¿Qué
significa la familia para los chilenos? Del Informe
del PNUD de desprende una visión ambigua. Por
un lado, ella ocupa un papel sobresaliente como lugar
de descanso y apoyo. Frente a una sociedad vivida
como una “máquina” ajena y hostil,
los individuos tienden a replegarse en la familia
como último refugio. Ello implica, por el otro
lado, tales exigencias de cooperación práctica,
apoyo afectivo y sintonía emocional que tienden
a sobrecargarla. Recordemos, además, que la
familia carga responsabilidades adicionales en relación
a la salud, la previsión y la educación
de sus miembros. En consecuencia, más de la
mitad de los entrevistados, sin distinción
de edad y de sexo, concluye que la familia sería
una institución en crisis o fuente de tensiones
y problemas. Esta evaluación crítica
aumenta en la medida en que disminuye el nivel socioeconómico
y, por ende, las posibilidades de amortiguar o compensar
las demandas crecientes. Conviene tener presente este
contexto para apreciar las dificultades con las cuales
se topa el placer del ocio.
No crean que el ocio se disfruta más fácilmente
en compañía de las amistades. La mayoría
de los individuos encuestados define a la amistad
como el ámbito donde puede compartir (51 %)

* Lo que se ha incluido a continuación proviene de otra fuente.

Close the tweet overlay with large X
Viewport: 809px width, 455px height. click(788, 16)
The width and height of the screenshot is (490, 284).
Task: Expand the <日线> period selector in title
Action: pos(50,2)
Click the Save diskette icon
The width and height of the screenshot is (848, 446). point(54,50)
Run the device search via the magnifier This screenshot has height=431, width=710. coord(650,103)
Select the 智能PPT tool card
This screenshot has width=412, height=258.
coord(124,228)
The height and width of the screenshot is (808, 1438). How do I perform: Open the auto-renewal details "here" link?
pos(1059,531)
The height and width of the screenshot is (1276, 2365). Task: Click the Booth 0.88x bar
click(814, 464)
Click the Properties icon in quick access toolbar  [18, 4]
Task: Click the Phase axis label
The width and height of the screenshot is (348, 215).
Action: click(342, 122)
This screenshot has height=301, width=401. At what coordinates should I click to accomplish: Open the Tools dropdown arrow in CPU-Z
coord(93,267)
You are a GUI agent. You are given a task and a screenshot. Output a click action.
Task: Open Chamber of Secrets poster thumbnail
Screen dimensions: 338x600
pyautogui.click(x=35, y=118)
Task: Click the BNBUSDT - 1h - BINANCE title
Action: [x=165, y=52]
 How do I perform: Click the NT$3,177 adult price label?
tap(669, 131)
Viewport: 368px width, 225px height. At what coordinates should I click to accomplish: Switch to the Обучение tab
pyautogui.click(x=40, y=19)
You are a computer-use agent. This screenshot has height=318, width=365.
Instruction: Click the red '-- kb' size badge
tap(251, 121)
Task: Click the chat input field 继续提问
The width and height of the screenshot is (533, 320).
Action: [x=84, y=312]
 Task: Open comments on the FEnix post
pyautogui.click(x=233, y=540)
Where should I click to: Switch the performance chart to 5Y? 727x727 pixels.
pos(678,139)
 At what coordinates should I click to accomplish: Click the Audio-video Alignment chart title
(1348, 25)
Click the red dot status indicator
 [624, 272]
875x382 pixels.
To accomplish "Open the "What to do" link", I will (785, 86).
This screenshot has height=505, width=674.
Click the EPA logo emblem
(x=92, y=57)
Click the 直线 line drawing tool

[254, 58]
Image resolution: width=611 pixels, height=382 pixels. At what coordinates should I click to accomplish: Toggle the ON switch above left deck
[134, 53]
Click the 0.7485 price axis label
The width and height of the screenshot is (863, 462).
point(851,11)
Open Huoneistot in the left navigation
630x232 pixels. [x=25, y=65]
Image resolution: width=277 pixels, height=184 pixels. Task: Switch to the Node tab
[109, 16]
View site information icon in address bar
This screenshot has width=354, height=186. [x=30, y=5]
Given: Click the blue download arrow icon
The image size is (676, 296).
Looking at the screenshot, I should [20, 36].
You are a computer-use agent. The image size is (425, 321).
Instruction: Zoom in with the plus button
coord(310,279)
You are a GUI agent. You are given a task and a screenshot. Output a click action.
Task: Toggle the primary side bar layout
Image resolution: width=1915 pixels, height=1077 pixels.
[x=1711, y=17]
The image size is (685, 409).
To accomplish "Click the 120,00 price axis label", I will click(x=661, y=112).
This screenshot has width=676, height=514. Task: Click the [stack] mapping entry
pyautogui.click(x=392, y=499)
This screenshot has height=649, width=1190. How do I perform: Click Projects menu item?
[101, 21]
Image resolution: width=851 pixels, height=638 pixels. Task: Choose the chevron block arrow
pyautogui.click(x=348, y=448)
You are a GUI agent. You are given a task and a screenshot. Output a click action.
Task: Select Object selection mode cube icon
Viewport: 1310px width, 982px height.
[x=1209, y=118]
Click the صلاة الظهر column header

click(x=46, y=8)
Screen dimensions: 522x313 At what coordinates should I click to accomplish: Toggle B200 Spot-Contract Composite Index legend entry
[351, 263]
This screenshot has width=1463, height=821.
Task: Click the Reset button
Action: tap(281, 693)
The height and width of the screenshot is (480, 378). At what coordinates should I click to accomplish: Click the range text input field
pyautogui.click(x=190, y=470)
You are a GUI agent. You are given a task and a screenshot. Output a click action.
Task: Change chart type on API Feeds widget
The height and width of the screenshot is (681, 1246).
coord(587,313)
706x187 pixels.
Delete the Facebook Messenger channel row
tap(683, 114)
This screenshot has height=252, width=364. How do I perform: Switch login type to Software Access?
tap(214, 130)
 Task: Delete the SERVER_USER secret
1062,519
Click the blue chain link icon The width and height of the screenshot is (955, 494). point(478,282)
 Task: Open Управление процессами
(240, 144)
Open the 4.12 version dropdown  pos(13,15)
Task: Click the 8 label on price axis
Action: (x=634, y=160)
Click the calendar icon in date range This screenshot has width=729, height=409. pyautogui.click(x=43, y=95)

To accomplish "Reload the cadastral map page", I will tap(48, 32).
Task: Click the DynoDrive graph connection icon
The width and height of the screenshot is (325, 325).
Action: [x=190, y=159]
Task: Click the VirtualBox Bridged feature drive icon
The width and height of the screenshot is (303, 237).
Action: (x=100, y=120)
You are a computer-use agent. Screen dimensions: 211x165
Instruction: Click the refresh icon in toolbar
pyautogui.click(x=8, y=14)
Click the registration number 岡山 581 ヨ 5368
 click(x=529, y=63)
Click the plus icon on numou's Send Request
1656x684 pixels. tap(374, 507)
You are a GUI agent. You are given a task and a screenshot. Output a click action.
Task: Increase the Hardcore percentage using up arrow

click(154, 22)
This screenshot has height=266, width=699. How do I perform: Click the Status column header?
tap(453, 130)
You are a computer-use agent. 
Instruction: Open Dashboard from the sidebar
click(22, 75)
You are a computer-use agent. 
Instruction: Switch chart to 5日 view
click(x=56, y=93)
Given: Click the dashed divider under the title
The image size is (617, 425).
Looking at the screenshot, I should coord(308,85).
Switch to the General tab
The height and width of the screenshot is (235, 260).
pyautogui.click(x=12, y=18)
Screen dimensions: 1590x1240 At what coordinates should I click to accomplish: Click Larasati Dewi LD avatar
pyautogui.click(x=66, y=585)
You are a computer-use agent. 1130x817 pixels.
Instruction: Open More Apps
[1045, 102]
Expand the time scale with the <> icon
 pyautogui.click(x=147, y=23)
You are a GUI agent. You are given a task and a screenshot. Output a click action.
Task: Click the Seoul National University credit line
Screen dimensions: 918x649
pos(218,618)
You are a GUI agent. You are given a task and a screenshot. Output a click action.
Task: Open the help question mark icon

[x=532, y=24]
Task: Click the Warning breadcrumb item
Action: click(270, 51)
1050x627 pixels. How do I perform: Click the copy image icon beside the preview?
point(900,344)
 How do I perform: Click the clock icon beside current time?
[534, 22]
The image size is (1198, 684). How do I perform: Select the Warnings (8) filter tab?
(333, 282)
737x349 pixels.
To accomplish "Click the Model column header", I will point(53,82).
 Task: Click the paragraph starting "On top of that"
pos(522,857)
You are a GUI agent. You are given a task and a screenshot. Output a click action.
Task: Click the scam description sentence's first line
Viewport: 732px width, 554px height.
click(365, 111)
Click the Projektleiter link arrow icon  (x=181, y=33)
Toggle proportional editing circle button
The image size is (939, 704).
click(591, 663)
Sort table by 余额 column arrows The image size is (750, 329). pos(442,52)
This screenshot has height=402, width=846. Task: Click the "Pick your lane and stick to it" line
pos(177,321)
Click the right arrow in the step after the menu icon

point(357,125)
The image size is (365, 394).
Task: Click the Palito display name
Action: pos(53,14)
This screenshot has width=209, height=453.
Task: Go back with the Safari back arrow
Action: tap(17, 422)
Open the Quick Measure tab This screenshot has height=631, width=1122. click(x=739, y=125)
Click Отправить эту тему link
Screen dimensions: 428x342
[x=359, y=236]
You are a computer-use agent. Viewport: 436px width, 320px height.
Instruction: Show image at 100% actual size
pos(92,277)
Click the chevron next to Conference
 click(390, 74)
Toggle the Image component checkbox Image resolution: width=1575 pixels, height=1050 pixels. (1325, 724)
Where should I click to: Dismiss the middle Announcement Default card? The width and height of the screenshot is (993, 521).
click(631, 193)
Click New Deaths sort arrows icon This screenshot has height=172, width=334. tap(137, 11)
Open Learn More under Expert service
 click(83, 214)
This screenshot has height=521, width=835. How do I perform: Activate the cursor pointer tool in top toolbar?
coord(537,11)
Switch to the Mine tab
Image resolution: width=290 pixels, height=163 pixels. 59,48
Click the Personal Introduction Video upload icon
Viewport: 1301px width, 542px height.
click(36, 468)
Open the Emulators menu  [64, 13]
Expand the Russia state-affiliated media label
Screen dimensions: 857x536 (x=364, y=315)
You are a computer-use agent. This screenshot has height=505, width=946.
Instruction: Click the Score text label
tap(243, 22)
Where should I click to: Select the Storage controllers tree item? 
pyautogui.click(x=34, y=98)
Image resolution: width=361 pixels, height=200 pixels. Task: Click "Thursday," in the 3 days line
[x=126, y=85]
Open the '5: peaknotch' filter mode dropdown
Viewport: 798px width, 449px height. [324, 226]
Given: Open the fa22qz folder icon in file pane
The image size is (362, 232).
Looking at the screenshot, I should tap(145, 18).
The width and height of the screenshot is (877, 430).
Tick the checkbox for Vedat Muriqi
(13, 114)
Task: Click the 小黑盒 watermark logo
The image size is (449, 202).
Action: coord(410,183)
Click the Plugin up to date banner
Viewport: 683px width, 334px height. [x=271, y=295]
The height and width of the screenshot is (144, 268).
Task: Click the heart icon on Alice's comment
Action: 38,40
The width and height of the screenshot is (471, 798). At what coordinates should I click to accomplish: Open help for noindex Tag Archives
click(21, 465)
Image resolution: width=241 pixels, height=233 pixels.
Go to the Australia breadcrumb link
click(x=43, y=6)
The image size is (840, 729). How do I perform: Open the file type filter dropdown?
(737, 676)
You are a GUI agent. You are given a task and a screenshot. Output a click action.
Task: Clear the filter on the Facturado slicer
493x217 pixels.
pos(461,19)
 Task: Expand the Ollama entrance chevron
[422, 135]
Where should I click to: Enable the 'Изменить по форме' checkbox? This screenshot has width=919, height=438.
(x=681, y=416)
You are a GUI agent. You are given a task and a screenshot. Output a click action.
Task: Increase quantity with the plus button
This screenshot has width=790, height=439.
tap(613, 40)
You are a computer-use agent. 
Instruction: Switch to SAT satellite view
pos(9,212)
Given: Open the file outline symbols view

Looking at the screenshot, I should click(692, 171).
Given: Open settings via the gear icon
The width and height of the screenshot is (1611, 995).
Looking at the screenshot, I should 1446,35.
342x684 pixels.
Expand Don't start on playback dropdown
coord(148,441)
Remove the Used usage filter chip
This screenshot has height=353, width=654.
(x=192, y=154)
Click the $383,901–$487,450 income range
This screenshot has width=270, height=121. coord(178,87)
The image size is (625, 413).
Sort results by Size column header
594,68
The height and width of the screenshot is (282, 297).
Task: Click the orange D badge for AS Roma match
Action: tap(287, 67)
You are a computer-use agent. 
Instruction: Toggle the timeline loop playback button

o donde obtiene apoyo (37 %). Pero dicha valoración
choca con la dura realidad. Ocho de cada diez personas
declara que tiene pocos amigos o que no tiene. Las
mujeres, los adultos mayores y la población
rural suelen tener sólo conocidos. No sabemos
si la ambigüedad entre la significación
de la amistad y su vivencia concreta tiene efectos
sobre el ocio. Sólo puedo decir que a mayor
nivel socioeconómico del entrevistado corresponde
no sólo un mayor círculo de amigos,
sino asimismo más tiempo libre. ¿Acaso
cambia la manera de disfrutarlo?
Pensando en el recelo que pueden despertar en Chile
los placeres del ocio, incluso el miedo que tenemos
a cualquier desborde de la subjetividad social, la
noticia sería buena: a la “gente bien”
le gusta expresar sus emociones para ser feliz.